Nella visione tecnocratica l’essere umano è senza volto e vita interiore: un automa consegnato al servizio del mercato e del capitalismo globale. È questa una visione del mondo che si traduce in una concezione della scuola come laboratorio al servizio del mercato, in cui il servizio pubblico diviene il vassallo del padrone-mercato. Si frequenta la scuola per uscire dalla caverna, se l’istituzione scolastica pratica l’adattamento al “buio” della caverna, giacché l’educazione è movimento maieutico verso il bene, il male diviene il fondamento della formazione nella forma dell’economicismo.
L’istituzione deputata all’educazione deve contribuire a evitare la caduta nella reificazione, solo nella relazione con la totalità della vita il soggetto impara a riconoscere i pericoli della caduta verso la condizione di ente catturato nelle maglie delle circostanze.
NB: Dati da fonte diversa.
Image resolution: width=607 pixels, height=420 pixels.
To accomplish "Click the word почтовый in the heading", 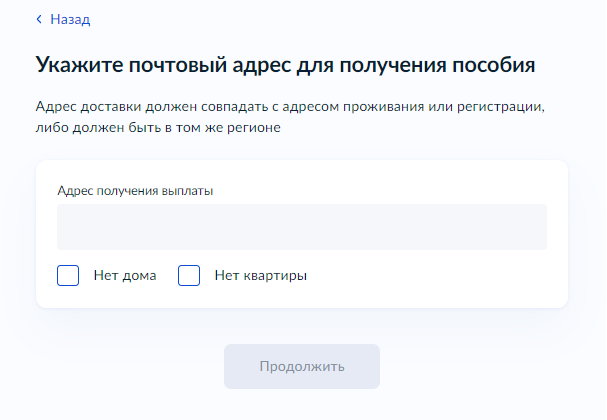I will 177,65.
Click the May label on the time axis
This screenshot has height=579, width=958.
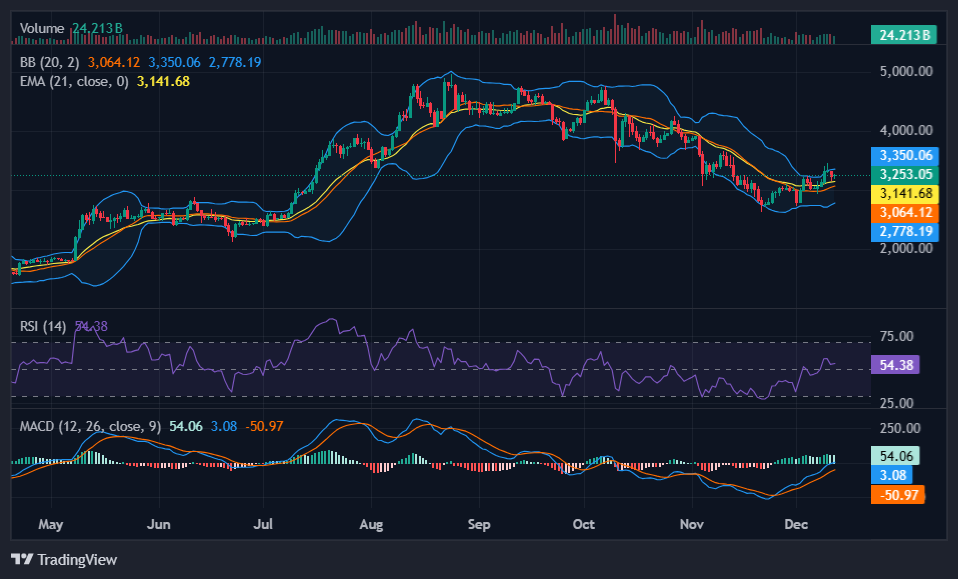51,524
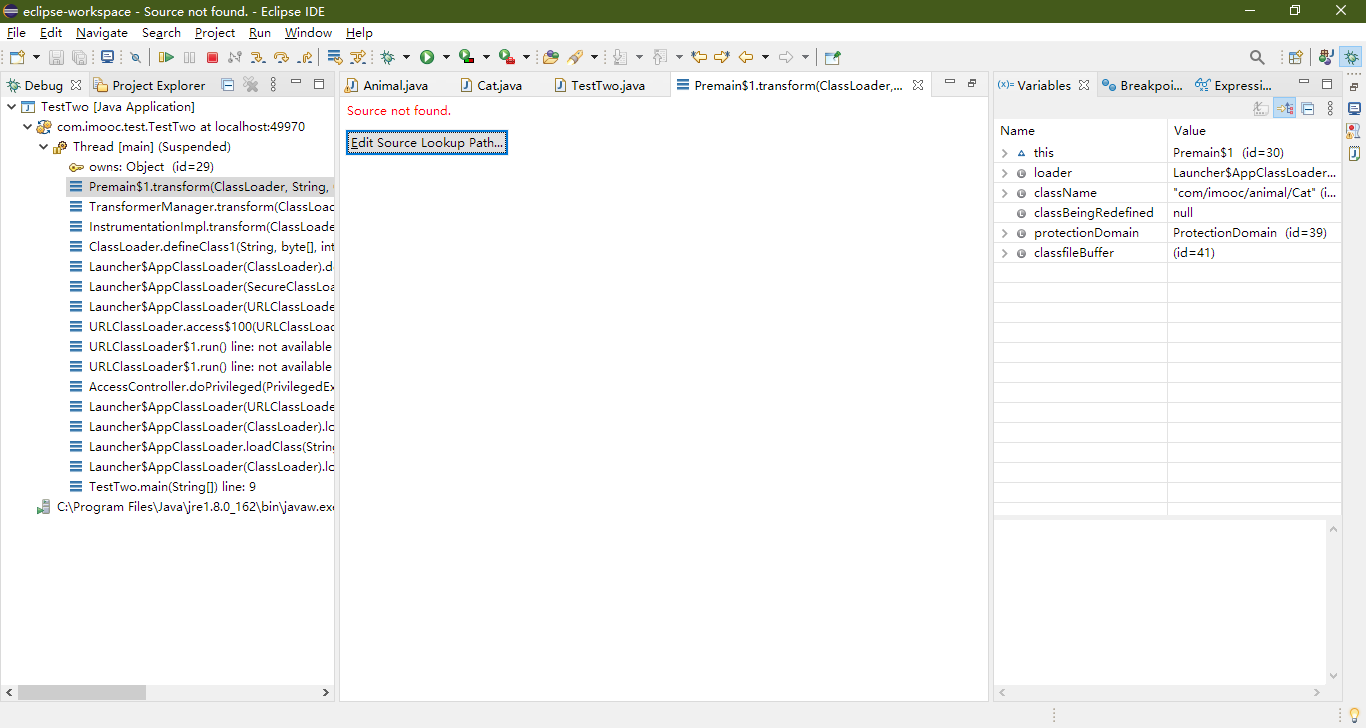
Task: Open the dropdown arrow next to Debug bug icon
Action: coord(406,57)
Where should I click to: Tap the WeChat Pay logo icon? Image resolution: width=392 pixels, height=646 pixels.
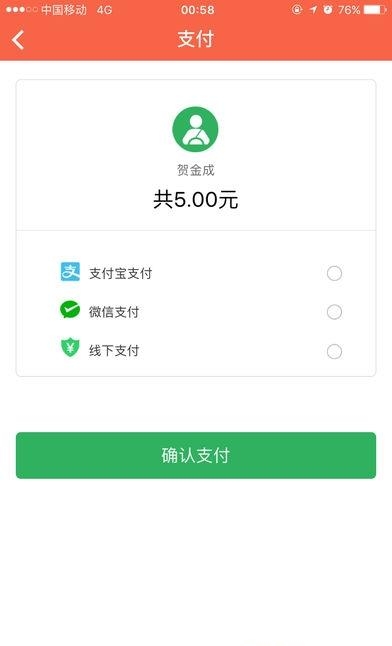[70, 310]
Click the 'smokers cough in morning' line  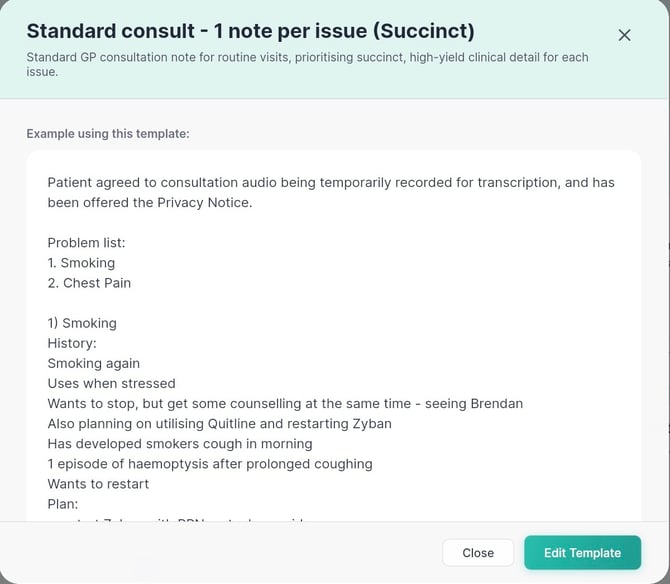click(180, 443)
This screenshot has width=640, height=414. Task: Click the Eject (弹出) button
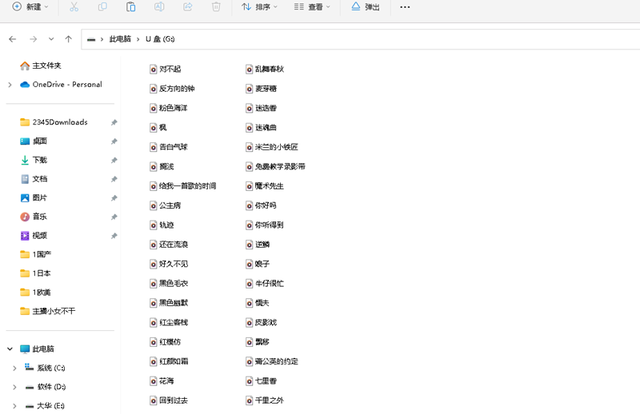(x=366, y=7)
Pensare la totalità è pensare la verità e il bene, e questa operazione non può che avvenire nella storicità in cui è implicato-impigliato ogni essere umano. Senza fondazione metafisica l’essere umano è poca cosa, è un corpo sotto i riflettori del dominio, senza pelle, e dunque senza difesa. La consapevolezza di sé e della verità favorisce la valutazione etica della storia personale e collettiva e, questo, non può che consolidare relazioni finalizzate al bene comune. Un popolo senza “altare metafisico”, senza storia e senza memoria non solo banalmente può facilmente ripetere gli errori e gli orrori del passato, ma specialmente è colonizzabile.
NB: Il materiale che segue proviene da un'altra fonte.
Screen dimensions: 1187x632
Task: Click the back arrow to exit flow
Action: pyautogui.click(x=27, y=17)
Si vuole modernizzare la scuola privatizzandola nella gestione ed eliminando il pensiero astratto e critico. Un popolo senza metafisica, come già Hegel denunciava, è come una chiesa senza altare. La scuola senza metafisica del bene è un guscio vuoto nel quale si alleva una disumanità liquida. Senza il paradigma del bene gli eventi non sono che forza di gravità, la quale schiaccia persone e popoli sotto lo zoccolo duro della necessità. Il nichilismo rincorre la liberazione delle sole differenze per codificare l’onnipotenza del mercato che ne diviene il gestore omologante.
Il bene e la verità sono cancellati in nome della pianificazione aziendale della scuola che ricerca risultati spendibili e non investe nell’invisibile, ovvero nella qualità dello sviluppo formativo. La qualità è parola usata in modo improprio, poiché nel gioco dell’offerta formativa diventa produzione di progetti e iniziative da far consumare agli alunni e al territorio. Il fine ultimo è “vincere” sul territorio, diventare attrattivi con la quantità di iniziative che, spesso, non rispondono ai reali bisogni degli alunni, ma rispondono alle esigenze della comunità-mercato.
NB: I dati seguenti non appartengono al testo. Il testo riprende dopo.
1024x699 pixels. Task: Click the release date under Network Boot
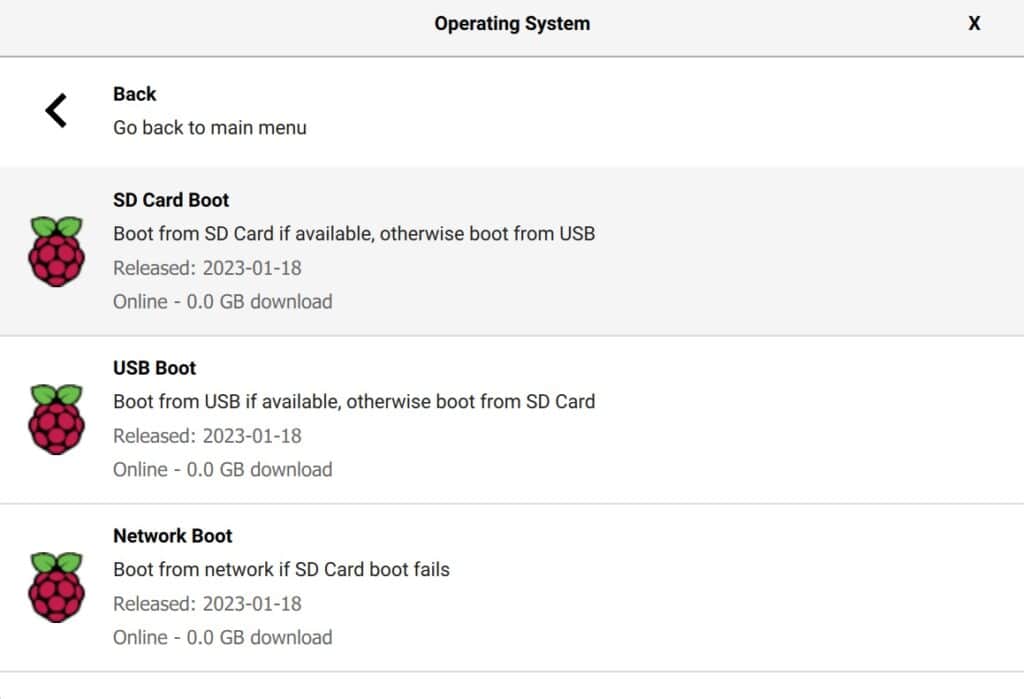coord(207,604)
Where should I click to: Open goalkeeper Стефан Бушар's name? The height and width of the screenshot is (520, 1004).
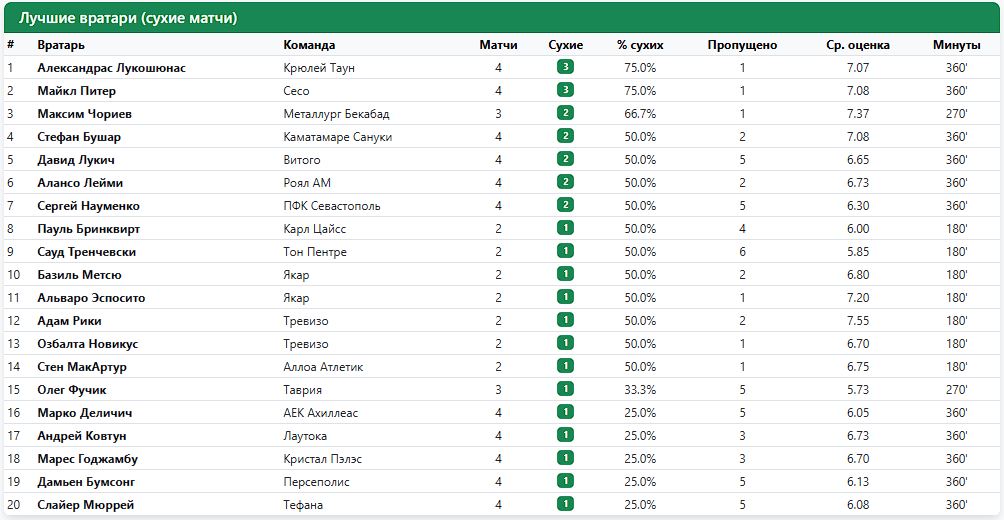[79, 137]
Le rivelazioni degli ultimi anni denunciano un drastico peggioramento nelle competenze della letto-scrittura in tutti gli ordini e gradi, ciò malgrado i voti continuano ad aumentare e le istituzioni dichiarano il loro raggiunto successo formativo. Per pensare il nostro tempo un ottimo potrebbe essere sollevare il “problema scuola”, in essa ormai specchio e ornamento del capitalismo si allevano i futuri fruitori del mercato e non certo persone nella loro integrità.
Ripensare la scuola significa riflettere sulla interalità di un sistema a misura di capitale e disumanizzante. Per riumanizzzare bisogna riverbalizzzare le nuove generazioni che hanno subito un pericoloso processo di deverbalizzazione. Si deverbalizza per dominare. Si ha paura del pensiero e delle parole, il sistema le combatte con la libertà senza senso del limite e dell’etica che si ribalta in oppressione e dominio. La libertà è divenuta silenzio pulsionale e calcolo finanziario.
Per resistere e avanzare coralmente dobbiamo avviare un processo corale di verbalizzazione del Mondo. È necessario ringiovanire il mondo con la forza della parola che fonda la politica e l’impegno e pensa l’alternativa al disastro antropologico in cui siamo.